А Григорий проходил саксонскую муштру, старательно маршировал

заботливо вымощенными плацами и грыз военные наставления. Это давалось

ему легко и казалось почти игрушкой после Лунденского университета, где

Григорий проходил курс у профессора Регелиуса вместе с детьми

благороднейших родов королевства. Муштра тоже не казалась страшной и

непривычной. Еще тринадцатилетним Карл ХІІ зачислил мальчика фенрихом в

свою гвардию, где Орлик даже успел пройти боевое крещение во время

обороны крепости Штральзунд.

…Натруженные кони лесами и перелесками, большей частью

объездными раскисшими дорогами тяжело тянули бричку, ехали в неблизкую

Молдавию днем, а еще чаще – глухой ночью, при погоде и в промозглую

дождевую пору. А когда где-то на горизонте полыхали молнии, то казались

гетману эти далекие сполохи заревами – мнилось ему, что это горит Украина…
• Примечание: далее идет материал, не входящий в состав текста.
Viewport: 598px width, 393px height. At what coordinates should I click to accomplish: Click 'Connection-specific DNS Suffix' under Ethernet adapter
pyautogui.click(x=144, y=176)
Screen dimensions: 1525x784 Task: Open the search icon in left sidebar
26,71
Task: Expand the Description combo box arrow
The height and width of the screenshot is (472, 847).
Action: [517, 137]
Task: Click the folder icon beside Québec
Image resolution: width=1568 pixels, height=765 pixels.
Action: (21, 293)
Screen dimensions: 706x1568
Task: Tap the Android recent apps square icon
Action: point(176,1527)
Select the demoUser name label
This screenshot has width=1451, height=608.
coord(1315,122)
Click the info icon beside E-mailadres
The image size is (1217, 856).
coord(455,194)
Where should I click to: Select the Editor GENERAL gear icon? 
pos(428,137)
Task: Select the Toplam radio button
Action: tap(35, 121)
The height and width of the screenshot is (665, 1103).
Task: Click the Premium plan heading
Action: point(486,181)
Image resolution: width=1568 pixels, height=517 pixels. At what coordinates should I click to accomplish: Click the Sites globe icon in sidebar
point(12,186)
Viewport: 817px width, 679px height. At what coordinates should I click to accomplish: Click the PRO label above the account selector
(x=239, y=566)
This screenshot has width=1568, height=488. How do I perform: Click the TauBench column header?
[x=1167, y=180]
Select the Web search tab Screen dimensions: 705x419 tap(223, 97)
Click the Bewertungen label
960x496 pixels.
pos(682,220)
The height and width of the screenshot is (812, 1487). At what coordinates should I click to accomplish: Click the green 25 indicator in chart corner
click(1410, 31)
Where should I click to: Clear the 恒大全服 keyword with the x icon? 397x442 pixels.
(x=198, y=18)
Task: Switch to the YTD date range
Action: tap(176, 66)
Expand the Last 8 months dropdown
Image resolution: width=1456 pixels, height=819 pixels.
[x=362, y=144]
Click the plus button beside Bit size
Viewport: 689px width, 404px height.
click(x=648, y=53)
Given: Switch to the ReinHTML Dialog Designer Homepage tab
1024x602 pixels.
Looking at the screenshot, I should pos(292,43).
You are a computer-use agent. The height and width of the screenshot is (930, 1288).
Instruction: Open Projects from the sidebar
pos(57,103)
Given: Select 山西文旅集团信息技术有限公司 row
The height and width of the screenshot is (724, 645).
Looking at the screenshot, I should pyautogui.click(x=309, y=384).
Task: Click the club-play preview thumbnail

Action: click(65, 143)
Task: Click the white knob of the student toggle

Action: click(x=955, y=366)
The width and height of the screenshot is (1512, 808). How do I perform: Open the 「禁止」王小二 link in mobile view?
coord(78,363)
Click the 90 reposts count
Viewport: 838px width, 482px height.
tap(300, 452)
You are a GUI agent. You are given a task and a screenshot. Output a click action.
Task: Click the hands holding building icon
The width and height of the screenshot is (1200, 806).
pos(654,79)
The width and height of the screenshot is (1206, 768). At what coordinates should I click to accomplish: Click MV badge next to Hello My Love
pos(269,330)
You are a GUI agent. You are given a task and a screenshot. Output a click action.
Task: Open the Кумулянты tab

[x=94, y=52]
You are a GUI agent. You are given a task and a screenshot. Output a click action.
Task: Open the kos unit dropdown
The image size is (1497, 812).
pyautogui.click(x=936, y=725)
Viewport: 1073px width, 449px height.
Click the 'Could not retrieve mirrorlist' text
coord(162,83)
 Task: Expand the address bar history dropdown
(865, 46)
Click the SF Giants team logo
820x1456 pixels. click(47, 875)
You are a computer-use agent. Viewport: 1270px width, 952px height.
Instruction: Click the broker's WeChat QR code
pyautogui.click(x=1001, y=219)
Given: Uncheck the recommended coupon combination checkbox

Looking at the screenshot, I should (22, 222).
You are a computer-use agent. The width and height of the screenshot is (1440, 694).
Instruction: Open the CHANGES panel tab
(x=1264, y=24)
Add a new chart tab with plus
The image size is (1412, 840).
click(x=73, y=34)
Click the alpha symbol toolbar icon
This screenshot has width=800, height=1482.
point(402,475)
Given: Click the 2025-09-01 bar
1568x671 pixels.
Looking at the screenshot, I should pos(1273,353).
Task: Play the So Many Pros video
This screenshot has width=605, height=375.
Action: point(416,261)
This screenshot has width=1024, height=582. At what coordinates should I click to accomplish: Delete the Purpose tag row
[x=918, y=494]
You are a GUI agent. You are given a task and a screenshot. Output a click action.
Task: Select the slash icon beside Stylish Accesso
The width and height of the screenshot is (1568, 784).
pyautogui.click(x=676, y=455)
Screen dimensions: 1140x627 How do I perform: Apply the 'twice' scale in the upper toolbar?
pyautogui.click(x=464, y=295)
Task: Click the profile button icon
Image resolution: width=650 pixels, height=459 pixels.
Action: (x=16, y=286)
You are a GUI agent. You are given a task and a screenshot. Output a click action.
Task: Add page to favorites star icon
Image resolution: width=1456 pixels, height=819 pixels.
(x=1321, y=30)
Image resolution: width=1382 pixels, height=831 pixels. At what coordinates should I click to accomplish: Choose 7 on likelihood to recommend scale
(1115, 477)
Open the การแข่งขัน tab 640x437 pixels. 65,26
Писали Филиппу собратья из Глухова, а потом из Запорожской Сечи, что

творилось на Украине. Батурин бы выстоял, если бы не коварная измена

Ивана Носа из Прилукского полка. Едва Орлик смыкал вежды, как перед

глазами снова вспыхивало пламя. Оно, безжалостное и неистовое, охватило

весь город, и средь тех огненных сполохов метались люди. Смерть шла с

Востока, и на прю против нее рядом с седовласыми полковниками встали

женщины и дети. Бок о бок с видавшими виды козаками, чьи сабли

выщербили немалоо турецких, крымских, московских (разве только?) сабель,

отстаивал свое право на жизнь священник с дочуркой…

И силы были уже неравные. Старшину вывезли к Глухову, и палач со

стеклянными глазами, с равнодушием и скукой утомленного живодера делал

свое дело.

Других же защитников города ждала невиданная доселе смерть. На

берегах Сейма днем и ночью стучали московские молотки, на скорую

сбивались плоты и устанавливались на них кресты и виселицы. Филипп Орлик

знал много языков, его пальцы перелистали не одну тысячу страниц книг

разных времен и народов, но о таком пришлось читать впервые. Вниз по

течению Сейма плыли плоты с повешенными на них украинскими

защитниками Батурина (они счастливее, ведь их земные мучения с последним

предсмертным вздохом облегчения закончились), плыли плоты с распятыми

14

на крестах живыми еще людьми, и никто под угрозой смерти не имел права их

снять.Не верить письмам собратьев Филипп Орлик не мог. Лично перечитывал

тот всеевропейский ужас, который выплескивался на страницы «Gazette de

France» («Французская газета»), «Lettres historigness» («Исторические

листки»), гаагской «La Clef du Cabinet» («Ключ кабинета»). «Вся Украина

купается в крови, Меншиков сполна ударился в московское варварство», «Не

взирая на возраст и пол, все жители Батурина вырезаны, как велят нелюдские

обычаи москалей», «Женщины и дети на остриях сабель» – мерцали перед

глазами у Орлика черные, невероятные для любого обычного человека строки.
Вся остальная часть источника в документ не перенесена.